* **What to produce**: Repeat exactly the lines from the first line of the records through the line containing "Impressum (479, 2556)", and nothing more.

Task data section start

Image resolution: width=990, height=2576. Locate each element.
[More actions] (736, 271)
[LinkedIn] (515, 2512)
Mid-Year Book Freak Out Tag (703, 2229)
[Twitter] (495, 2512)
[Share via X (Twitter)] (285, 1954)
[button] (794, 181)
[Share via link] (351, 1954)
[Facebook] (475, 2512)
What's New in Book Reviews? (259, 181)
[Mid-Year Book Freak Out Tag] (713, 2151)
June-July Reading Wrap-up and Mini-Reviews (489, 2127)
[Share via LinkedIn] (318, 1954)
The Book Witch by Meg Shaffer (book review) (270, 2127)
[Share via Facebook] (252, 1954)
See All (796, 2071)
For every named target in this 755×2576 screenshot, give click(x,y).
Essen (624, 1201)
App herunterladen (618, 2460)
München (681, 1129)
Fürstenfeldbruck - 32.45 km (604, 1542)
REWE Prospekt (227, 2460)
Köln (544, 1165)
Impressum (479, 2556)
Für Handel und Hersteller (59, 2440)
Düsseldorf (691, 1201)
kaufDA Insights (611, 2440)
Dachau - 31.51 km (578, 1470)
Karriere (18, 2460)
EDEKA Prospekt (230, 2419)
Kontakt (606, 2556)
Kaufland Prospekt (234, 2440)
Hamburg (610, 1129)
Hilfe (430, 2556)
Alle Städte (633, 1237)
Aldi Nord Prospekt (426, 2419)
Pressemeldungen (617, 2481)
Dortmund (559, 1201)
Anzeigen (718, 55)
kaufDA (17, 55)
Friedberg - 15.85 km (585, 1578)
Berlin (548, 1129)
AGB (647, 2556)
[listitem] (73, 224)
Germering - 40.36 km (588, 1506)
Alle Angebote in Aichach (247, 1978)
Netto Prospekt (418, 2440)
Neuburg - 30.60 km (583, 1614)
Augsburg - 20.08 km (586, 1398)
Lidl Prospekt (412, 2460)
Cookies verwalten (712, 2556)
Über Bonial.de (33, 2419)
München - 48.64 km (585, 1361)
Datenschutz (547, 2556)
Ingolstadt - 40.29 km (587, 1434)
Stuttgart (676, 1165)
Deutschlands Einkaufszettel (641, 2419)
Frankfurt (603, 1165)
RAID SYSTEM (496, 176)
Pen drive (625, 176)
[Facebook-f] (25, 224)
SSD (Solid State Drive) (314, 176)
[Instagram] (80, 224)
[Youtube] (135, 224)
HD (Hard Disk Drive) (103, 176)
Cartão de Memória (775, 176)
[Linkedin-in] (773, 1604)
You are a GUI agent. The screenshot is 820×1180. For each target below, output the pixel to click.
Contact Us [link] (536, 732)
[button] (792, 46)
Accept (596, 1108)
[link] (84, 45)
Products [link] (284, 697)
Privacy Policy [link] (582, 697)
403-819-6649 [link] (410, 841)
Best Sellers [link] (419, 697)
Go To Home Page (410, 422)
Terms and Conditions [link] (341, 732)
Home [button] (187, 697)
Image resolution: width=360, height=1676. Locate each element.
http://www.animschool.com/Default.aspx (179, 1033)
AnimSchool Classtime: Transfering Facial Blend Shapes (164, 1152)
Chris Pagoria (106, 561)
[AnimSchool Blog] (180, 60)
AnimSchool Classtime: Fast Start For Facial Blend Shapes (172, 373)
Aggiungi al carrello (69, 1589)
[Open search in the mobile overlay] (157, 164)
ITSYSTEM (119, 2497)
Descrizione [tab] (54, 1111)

Task data section end

* **Exercise result**:
Image resolution: width=990, height=2576. Locate each element.
[More actions] (736, 271)
[LinkedIn] (515, 2512)
Mid-Year Book Freak Out Tag (703, 2229)
[Twitter] (495, 2512)
[Share via X (Twitter)] (285, 1954)
[button] (794, 181)
[Share via link] (351, 1954)
[Facebook] (475, 2512)
What's New in Book Reviews? (259, 181)
[Mid-Year Book Freak Out Tag] (713, 2151)
June-July Reading Wrap-up and Mini-Reviews (489, 2127)
[Share via LinkedIn] (318, 1954)
The Book Witch by Meg Shaffer (book review) (270, 2127)
[Share via Facebook] (252, 1954)
See All (796, 2071)
For every named target in this 755×2576 screenshot, give click(x,y).
Essen (624, 1201)
App herunterladen (618, 2460)
München (681, 1129)
Fürstenfeldbruck - 32.45 km (604, 1542)
REWE Prospekt (227, 2460)
Köln (544, 1165)
Impressum (479, 2556)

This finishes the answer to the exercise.